Is there something wrong with me!! (A little long)

For the past few months now my husband has been very distant from me when it comes to having sex or any kind of affection to me, he doesn't kiss me himself it's always me having to kiss him goodnight or goodbye and me saying "I love you" to him he never says it first anymore, at this point I feel like our 14 yr relationship and 5 yr marriage is over, we have 2 kids. We spend Saturday the 12th just me and him while our kids were spending the night at my parents place and he just kept bitching about there's no need for "Us" time at all and he would rather have the kids home, we NEVER get a night without the kids ever. I just don't know what to do anymore I'm sick of this.

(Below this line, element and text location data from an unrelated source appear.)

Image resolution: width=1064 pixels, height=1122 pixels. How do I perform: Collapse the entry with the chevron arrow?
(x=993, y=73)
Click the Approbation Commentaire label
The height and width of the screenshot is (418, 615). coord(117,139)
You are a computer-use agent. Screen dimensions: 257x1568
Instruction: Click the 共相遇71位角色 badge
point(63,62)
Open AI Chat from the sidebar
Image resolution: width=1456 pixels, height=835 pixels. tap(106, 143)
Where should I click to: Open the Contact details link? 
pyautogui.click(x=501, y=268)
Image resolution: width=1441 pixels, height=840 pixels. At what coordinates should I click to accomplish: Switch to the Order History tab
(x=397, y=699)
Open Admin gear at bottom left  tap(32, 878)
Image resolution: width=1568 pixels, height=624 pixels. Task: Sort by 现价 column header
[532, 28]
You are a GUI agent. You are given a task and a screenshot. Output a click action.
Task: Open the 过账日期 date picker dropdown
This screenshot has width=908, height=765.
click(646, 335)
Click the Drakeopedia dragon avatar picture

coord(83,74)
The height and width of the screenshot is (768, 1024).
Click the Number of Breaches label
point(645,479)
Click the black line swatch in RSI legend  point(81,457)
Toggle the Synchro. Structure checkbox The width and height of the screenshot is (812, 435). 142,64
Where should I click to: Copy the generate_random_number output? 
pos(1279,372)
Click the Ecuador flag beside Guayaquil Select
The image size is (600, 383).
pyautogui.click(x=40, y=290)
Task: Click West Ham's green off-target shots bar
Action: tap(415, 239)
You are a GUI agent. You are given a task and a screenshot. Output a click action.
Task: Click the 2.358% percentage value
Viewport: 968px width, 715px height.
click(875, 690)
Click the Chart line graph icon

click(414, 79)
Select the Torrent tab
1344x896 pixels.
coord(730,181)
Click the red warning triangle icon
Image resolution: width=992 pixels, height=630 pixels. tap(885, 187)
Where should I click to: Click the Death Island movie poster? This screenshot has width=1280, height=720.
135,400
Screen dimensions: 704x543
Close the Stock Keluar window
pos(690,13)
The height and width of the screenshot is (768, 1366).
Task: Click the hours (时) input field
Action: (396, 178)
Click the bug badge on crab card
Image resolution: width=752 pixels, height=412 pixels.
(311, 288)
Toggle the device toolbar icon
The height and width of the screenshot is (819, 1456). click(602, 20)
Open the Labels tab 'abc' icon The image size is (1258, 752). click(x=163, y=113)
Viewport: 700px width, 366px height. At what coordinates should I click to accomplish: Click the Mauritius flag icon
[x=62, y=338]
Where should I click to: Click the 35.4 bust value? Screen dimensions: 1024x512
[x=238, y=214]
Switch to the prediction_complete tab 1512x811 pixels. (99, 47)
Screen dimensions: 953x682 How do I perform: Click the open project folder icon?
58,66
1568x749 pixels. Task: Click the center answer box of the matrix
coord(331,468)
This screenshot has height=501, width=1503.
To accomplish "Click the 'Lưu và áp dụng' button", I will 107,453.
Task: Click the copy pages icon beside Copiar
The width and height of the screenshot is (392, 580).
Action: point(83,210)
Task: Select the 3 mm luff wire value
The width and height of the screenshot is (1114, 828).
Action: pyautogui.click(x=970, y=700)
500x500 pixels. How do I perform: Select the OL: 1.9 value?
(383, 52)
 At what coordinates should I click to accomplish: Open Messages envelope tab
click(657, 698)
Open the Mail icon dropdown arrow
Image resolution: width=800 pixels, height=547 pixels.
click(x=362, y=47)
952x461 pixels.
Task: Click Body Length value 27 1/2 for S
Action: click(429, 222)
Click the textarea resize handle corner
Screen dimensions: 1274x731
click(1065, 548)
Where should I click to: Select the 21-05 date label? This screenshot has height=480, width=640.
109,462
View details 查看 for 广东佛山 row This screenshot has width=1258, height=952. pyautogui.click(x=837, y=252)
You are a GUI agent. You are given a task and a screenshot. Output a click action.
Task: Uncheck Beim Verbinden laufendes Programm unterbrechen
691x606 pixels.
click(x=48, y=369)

Our sexless marriage is because of him he says he's tired but he I only works half the month and he says he's ALWAYS tired but yet he can stay up til 11-12 drinking beer watching tv or going to the bar with his work buddies but if I want to go out I can't cuz it's money I'm not allowed to spend cuz I'm a stay at home mom to our 2 kids. when ever we are out at his friends house with all his other buddies from work there and their kids I go stand by him but the minute I'm standing by him and he has to moved to the other side of the group or the house and he doesn't talk to me at all while we are there.

Sorry had to vent. I just really needed to get it out there off my chest, I talk to him about it all the time and how I feel and what I think but to him I'm just dumb for thinking that way and need to just grow up.